There will also be a greater amount of research involved. Professors will often include research-type papers and individual or team research projects in their course syllabi. Students will need to be prepared to develop their ideas fully, and to defend and prove their hypotheses with valid and relevant statistical data.
Finally, there will be major differences of opinion among leading professors in major fields. While at Booth, I recall two well-known and highly regarded economics professors who had the exact opposite opinion on the same subject, and showed research to back up their claims.
3. The way students interact: As suggested earlier, in graduate student you will largely be on your own. Unlike your undergraduate experience, where you are regularly reminded of deadlines, often given extensions, and have faculty and staff reaching out to you, it is more or less the opposite in grad school.
You will not generally be reminded of deadlines that are readily provided on the Web, or in a course syllabus. Do not expect an extension unless it is for a genuine emergency.
While resources are readily available in a variety of areas – academic advising, counseling, health advice, and student activities, to name a few – it is up to you to ask for help and to participate. No one is going to come after you, or keep encouraging you to do so.
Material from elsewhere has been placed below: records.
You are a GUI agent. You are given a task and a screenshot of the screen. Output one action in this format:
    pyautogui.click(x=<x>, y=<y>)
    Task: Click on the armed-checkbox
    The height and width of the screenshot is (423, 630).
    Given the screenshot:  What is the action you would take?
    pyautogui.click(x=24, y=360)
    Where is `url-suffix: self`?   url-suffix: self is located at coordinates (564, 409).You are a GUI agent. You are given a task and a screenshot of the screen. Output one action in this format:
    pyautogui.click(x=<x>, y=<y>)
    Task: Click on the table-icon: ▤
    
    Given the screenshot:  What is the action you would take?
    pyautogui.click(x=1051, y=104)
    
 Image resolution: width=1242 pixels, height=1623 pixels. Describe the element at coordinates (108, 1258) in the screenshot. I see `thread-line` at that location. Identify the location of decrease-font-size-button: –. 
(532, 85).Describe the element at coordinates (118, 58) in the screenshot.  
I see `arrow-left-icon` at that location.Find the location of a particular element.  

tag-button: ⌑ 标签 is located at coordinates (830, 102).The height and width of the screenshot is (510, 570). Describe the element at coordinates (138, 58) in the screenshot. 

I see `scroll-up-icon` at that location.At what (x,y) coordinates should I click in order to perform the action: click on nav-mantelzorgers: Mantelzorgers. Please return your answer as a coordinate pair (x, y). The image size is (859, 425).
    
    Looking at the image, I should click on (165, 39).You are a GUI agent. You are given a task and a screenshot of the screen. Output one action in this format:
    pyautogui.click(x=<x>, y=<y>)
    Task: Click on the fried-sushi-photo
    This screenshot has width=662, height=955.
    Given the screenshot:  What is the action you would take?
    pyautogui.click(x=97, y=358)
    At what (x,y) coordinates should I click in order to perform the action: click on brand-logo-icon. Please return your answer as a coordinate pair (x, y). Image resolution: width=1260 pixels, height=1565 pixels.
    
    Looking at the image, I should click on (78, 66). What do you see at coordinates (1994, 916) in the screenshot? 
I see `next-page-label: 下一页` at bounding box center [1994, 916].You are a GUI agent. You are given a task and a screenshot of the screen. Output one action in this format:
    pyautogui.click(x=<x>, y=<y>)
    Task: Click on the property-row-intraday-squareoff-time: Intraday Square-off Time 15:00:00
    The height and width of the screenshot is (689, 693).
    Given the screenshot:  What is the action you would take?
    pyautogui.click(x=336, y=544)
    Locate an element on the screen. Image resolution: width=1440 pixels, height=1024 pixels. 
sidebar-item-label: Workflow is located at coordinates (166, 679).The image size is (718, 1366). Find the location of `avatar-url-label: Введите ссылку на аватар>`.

Blogger and professor Dave G. Mumby writes on his blog "My Graduate School" that graduate students are more visible, unlike many undergraduates who rarely have significant contact with any of their professors. Mumby writes that professors and fellow students will get to know you rather well, and will develop opinions about your values, interpersonal skills, emotional health and character.
In my experience, that's why successful graduate students tend to be good communicators, flexible, reasonable and negotiate most interpersonal and social interactions well.